Systemic sin

I saw two Facebook posts by Michael Haykin that seemed worth sharing.

The first was this:

Growing up as an Irish Roman Catholic with a Muslim surname in Waspish England in the 1960s gave me a distinct sense of being an outsider. My pitch black hair and brown eyes marked me as a foreigner in that world and I endured well into my teens deeply offensive racist slurs. Its initial impact was the formation of a desire to fit in and please those who held cultural hegemony. Christ has freed me from all of that, but the impact remains in terms of my personality. Then my study as an historian of the formation of the English identity in the 17th and 18th centuries in terms of being Protestant (especially Anglican) has helped me understand why as an Irish Catholic I did not belong and was regarded as being lower on the scale of civilized humanity. Then when I became by conviction a Baptist the study of the marginalization of the English Baptists in the 18th century has also helped enormously in understanding why hegemonic groups create insiders and outsiders. And this hegemonic exclusivity and racism is systemic. It becomes part and parcel of the air a culture breathes and the way it does business. All of this to say: I am totally baffled by the denial of systemic sin that needs to be dealt with. Simply read the OT prophets!

The second was this:

I have been asked to elaborate on systemic sin and what it entails. In this context this is not easy because of the huge amount of detail and nuance. Systemic sin are those broadly based patterns of sin that become part of the structures of a culture that are often unseen and very difficult to deal with. The one that most people are thinking of in recent days is racism and that is the one I touched upon in my recent post.

But there are others even more hidden. Example: most of use banks and deposit our money there. This is part of the capitalist system. But do we know the details of what our banks are doing with that money? What they are investing in? I not suggesting we withdraw our money by any means but we are involved to some degree in the corporate sins of our culture. We do need to pay attention in so far as it is possible to what the banks we use are doing with their investments. Capitalism and equally socialism are sinful systems because they involve sinful human beings.

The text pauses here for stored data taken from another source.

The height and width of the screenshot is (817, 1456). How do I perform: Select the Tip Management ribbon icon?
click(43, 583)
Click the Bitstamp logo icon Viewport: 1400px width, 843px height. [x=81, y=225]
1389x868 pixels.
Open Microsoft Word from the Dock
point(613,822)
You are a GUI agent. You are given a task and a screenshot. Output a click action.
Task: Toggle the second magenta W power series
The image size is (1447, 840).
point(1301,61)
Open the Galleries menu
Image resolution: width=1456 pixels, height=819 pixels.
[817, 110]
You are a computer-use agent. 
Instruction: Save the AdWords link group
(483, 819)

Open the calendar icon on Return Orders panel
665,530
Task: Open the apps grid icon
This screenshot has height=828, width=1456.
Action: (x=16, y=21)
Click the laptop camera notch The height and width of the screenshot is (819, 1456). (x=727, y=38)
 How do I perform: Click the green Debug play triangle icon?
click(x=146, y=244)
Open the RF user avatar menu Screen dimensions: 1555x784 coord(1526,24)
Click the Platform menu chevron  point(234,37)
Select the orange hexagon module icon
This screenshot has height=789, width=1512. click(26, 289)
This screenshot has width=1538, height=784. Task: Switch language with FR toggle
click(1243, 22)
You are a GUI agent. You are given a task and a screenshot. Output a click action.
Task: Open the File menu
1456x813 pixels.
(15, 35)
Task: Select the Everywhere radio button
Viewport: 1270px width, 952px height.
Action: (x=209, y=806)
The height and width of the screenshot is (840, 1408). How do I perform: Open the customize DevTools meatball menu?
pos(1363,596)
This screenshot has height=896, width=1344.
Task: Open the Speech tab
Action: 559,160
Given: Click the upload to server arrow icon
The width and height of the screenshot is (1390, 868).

Do we buy clothing from firms that utilize sweat shops and all but brutalize the workers? What about the treatment of farm animals? Should that not concern us? Eating meat is obviously allowed but the way some animals meant for human consumption are treated is downright sinful.

The list of corporate sin seems endless and as beneficiaries of the west in which these things take place we are to some degree implicated. So we need to ask for forgiveness of sins of which we may not be aware.

Most importantly, this is why we need a Saviour to cleanse us from sin that we are involved in unknowingly.